Arthritis of the distal interphalangeal joints in the fingers (the joints closest to the ends of the fingers) is most commonly treated with fusion of these joints to provide stability and reliable improvement in pain.
The proximal interphalangeal joints (the joints closer to the knuckle) however are very important for function and are relied upon for gripping and holding tasks. The metacarpo-phalangeal joints (the joints at the knuckle) are also very important in normal fist formation. If these joints become painful and degenerate, they can in some cases benefit from replacement.
Joint replacement surgery is usually performed under general anaesthetic.
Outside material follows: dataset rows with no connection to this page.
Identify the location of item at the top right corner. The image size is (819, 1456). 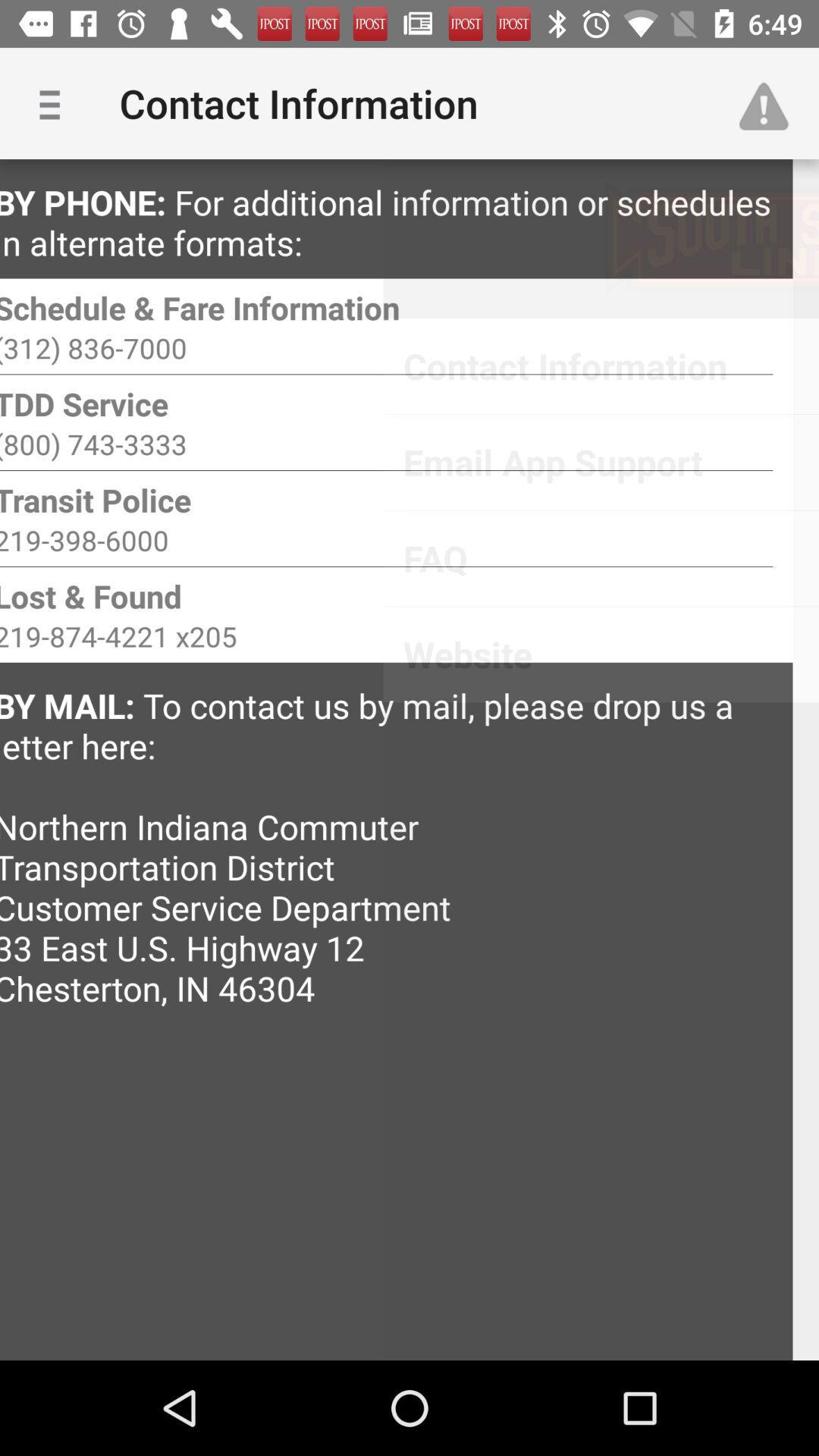
(771, 102).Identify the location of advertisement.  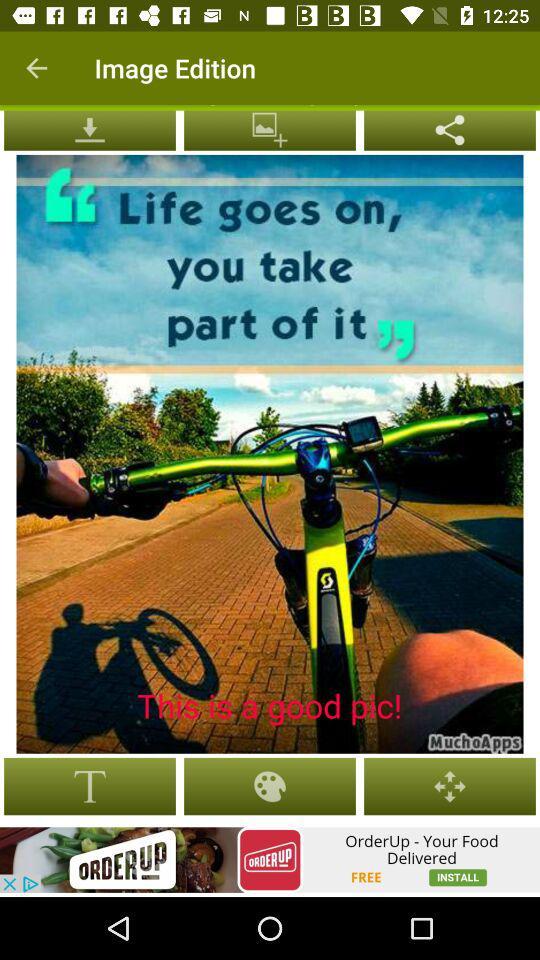
(270, 859).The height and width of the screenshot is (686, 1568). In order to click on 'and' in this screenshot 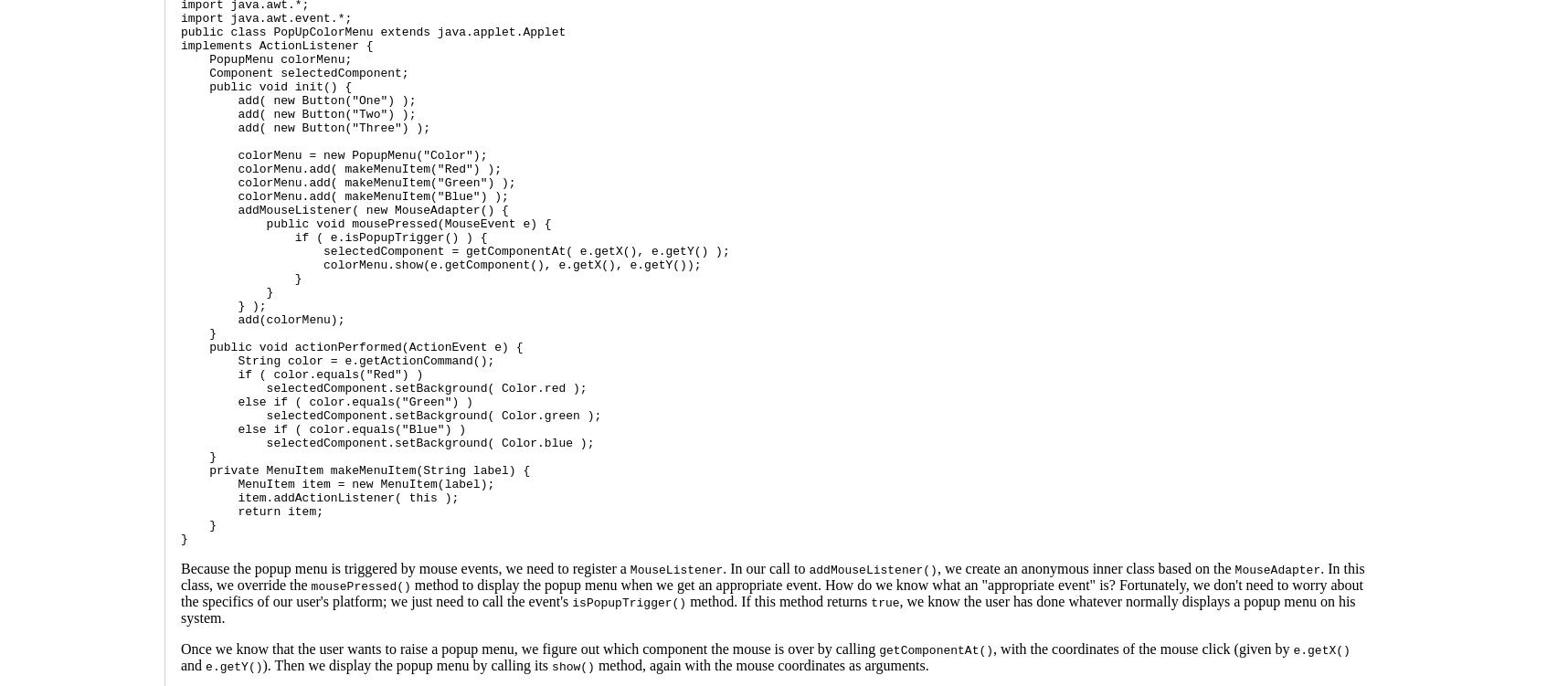, I will do `click(193, 664)`.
A tourniquet is applied to the arm to prevent blood flow in and out of the arm. This provides a dry operating zone with very little blood loss.
Once the joint has been opened up, the degenerative bone surfaces are resected. Cutting guides and jigs are used to produce clean precise cuts in the ends of the bone to allow an accurate tight fit of the appropriate prosthesis.
In most cases of osteoarthritis where there is good quality bone stock, metallic implants are used. These are often 'press fit' implants with stems that slide into the bone to provide stability. As the bone grows tightly around the prosthesis stem, stability increases.
In cases of rheumatoid arthritis, the bone quality is sometimes less. More commonly in these situations, silastic (silicone rubber) implants are used. These are soft flexible hinge like prostheses. In rheumatoid disease, the tendons will often have slipped out of position and tendon rebalancing may be required to help correct the alignment of the fingers and restore the normal pathway of the tendons.
Following joint replacement surgery most patients will require quite extensive hand therapy to try and maximise the range of movement. Depending on the degree of soft tissue repair required, patients may need to be quite cautious with their initial progress in order to protect the soft tissue repairs.
The main aim of surgery is to provide improvement in pain. Many patients will still have some restriction in the range of movement but most people will have good improvement in their discomfort.
As with all surgery, there is a risk of infection. This is usually in the order of approximately 1%. If a patient develops an infection around a prosthesis, this can be very significant. It can be very hard to eradicate the infection without removing the prosthesis.
The risk of infection is increased with any form of immunosuppression. Infection risk is higher in patients with rheumatoid disease, especially those who are on medication to suppress their immune system. Often patients will be required to come off their medication for a period prior to surgery.
As mentioned, there is the potential for some persistent stiffness around the joints even after replacement surgery. Patients usually regain a smooth arc of movement but they may lack full extension or full flexion.
The prostheses do wear over time and on occasions patients may need to have revision surgery. This is more likely in younger patients or patients involved with heavier or repetitive use of the hands.